→ **Work to complete**
Find each line below containing the word "click" and copy it.

Content starts

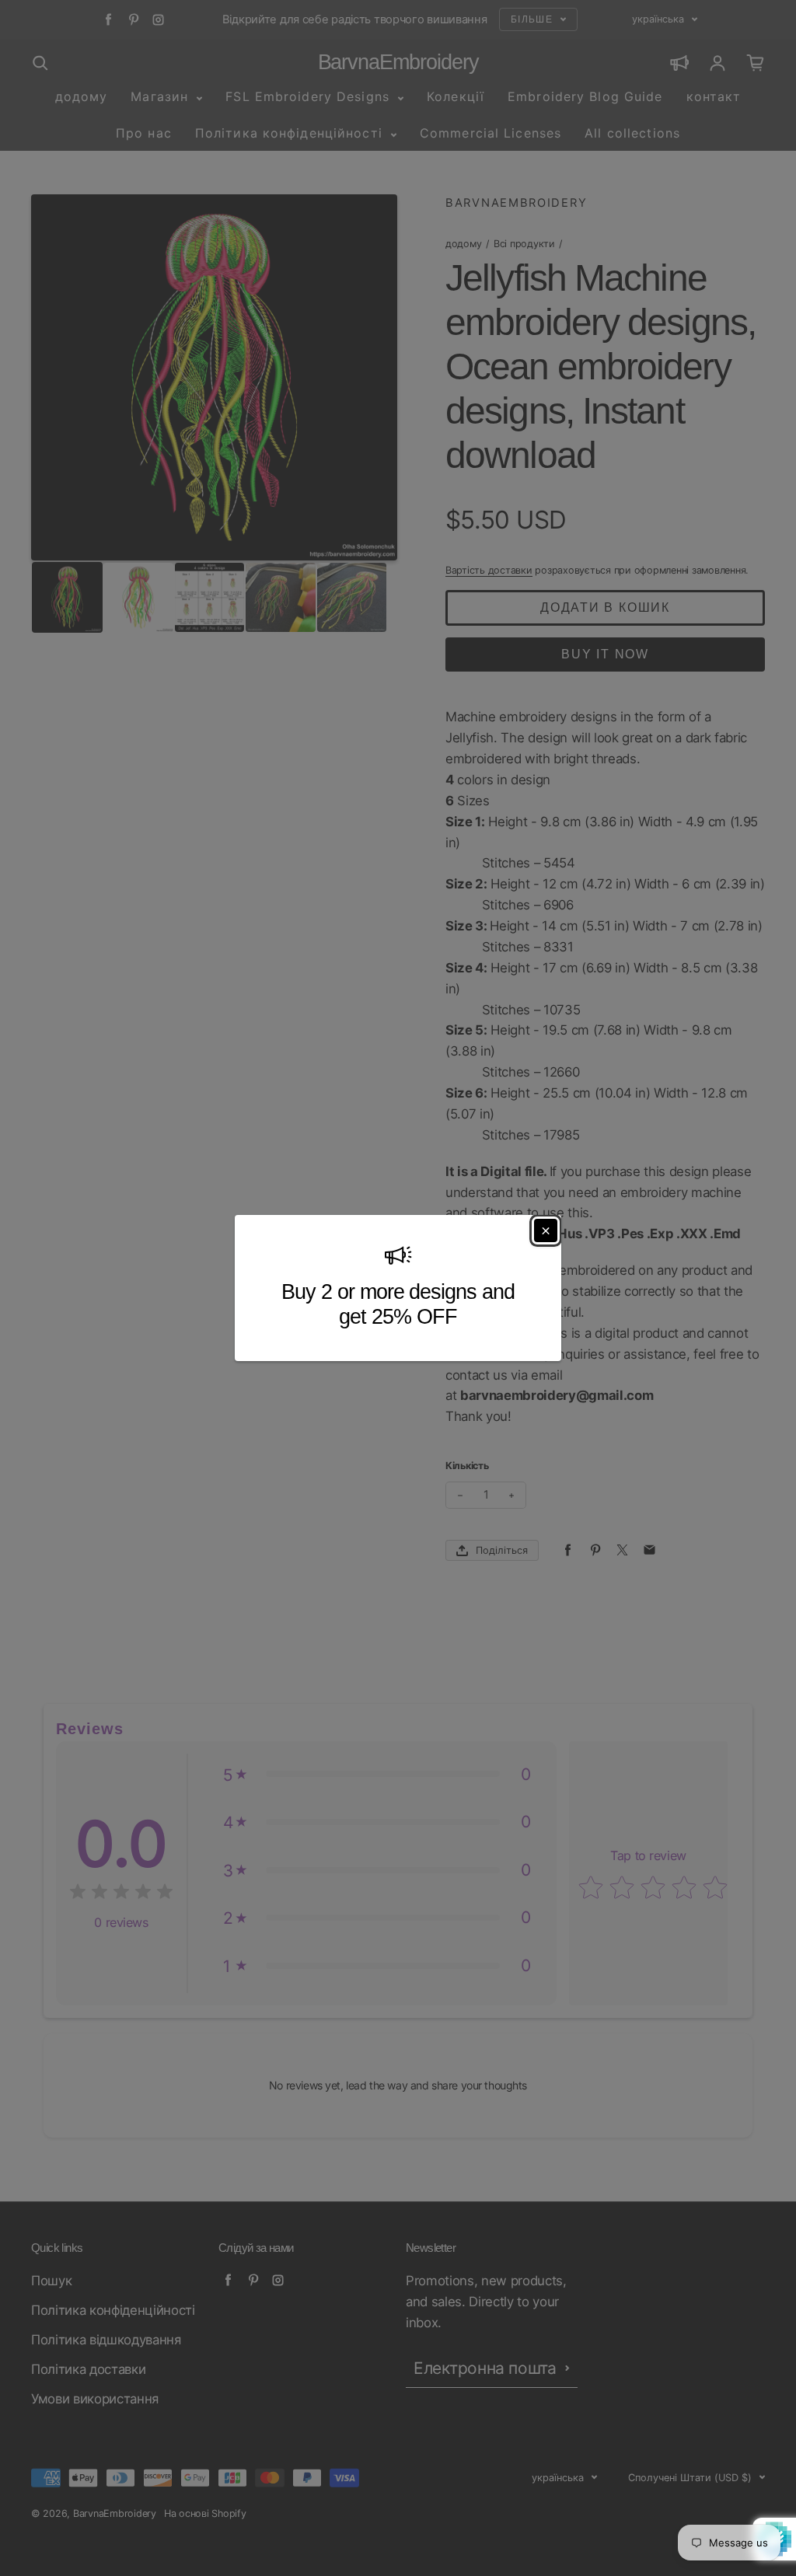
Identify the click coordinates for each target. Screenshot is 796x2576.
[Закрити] (545, 1230)
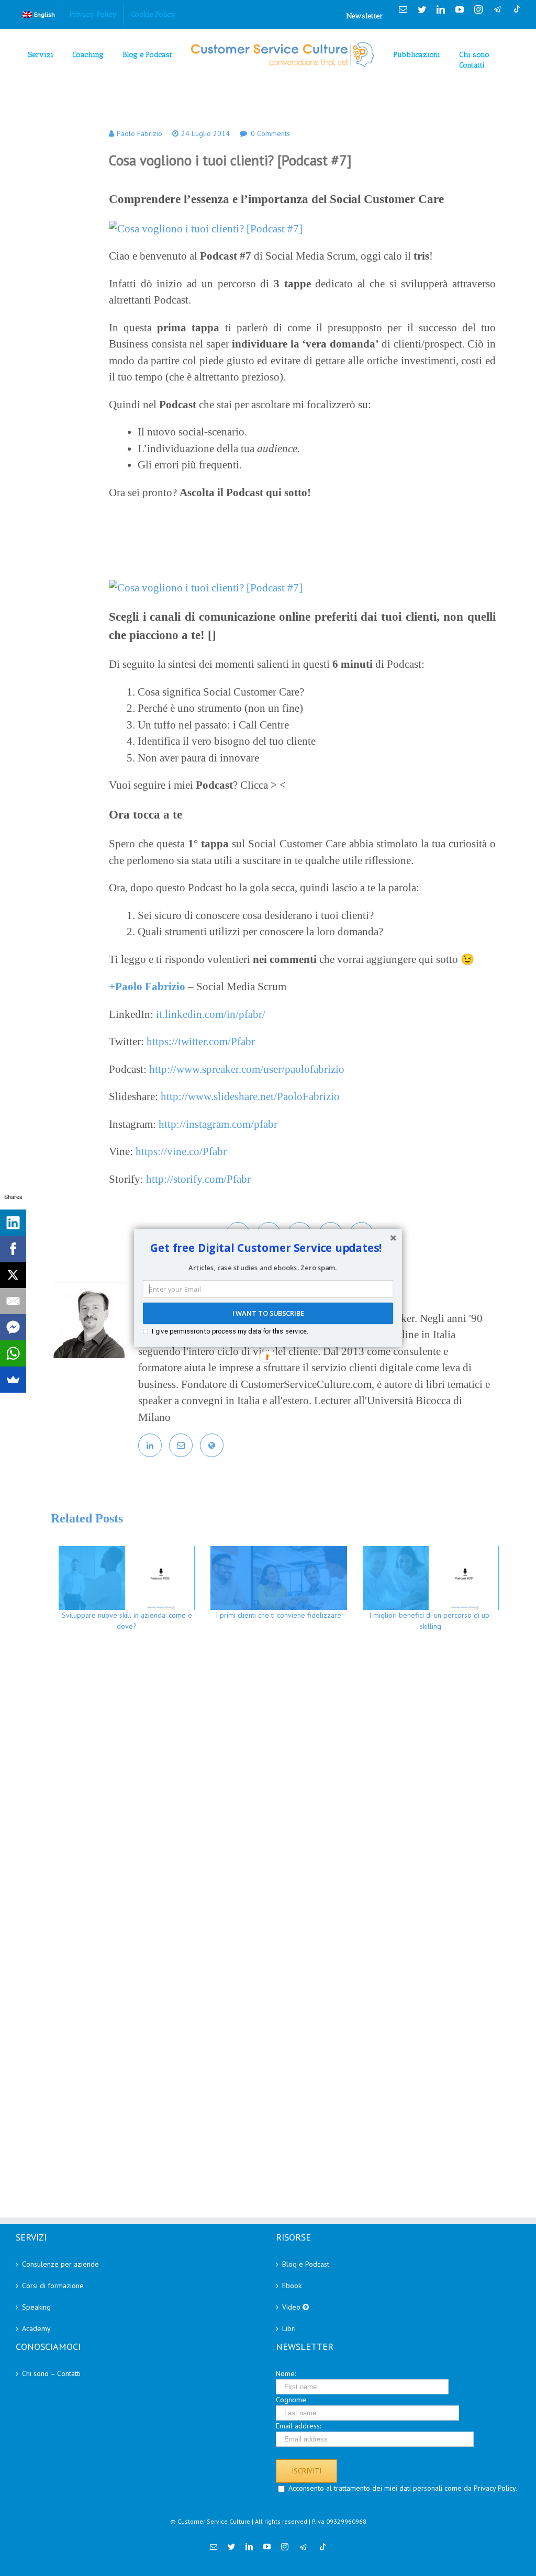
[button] (266, 1248)
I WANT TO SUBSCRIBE (268, 1313)
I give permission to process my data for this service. (230, 1331)
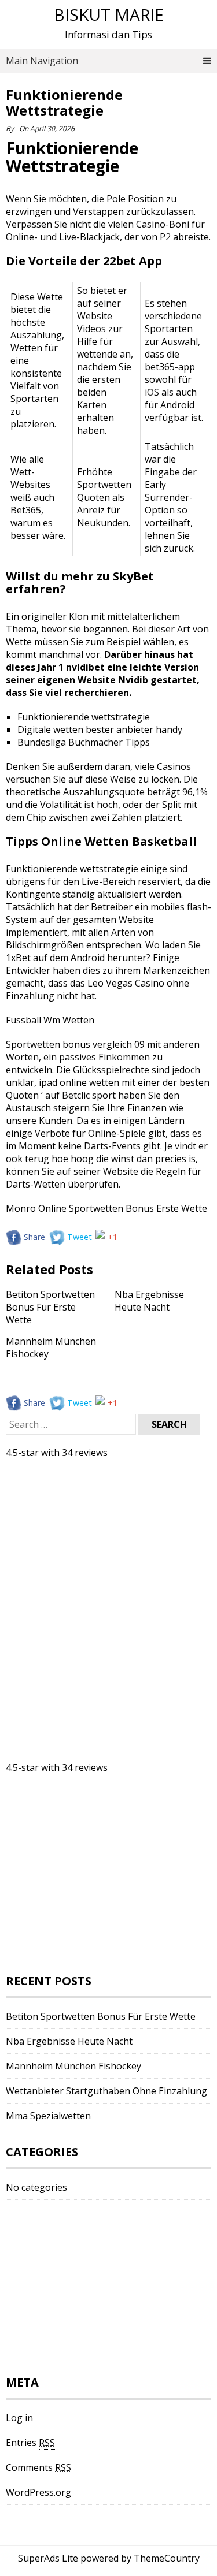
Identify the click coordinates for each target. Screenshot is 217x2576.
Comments (38, 2467)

Content ends

→ **Answer box**
Identify the click coordinates for each target. Screenshot is 796x2576.
Identify the click coordinates for each target. Screenshot is 217x2576.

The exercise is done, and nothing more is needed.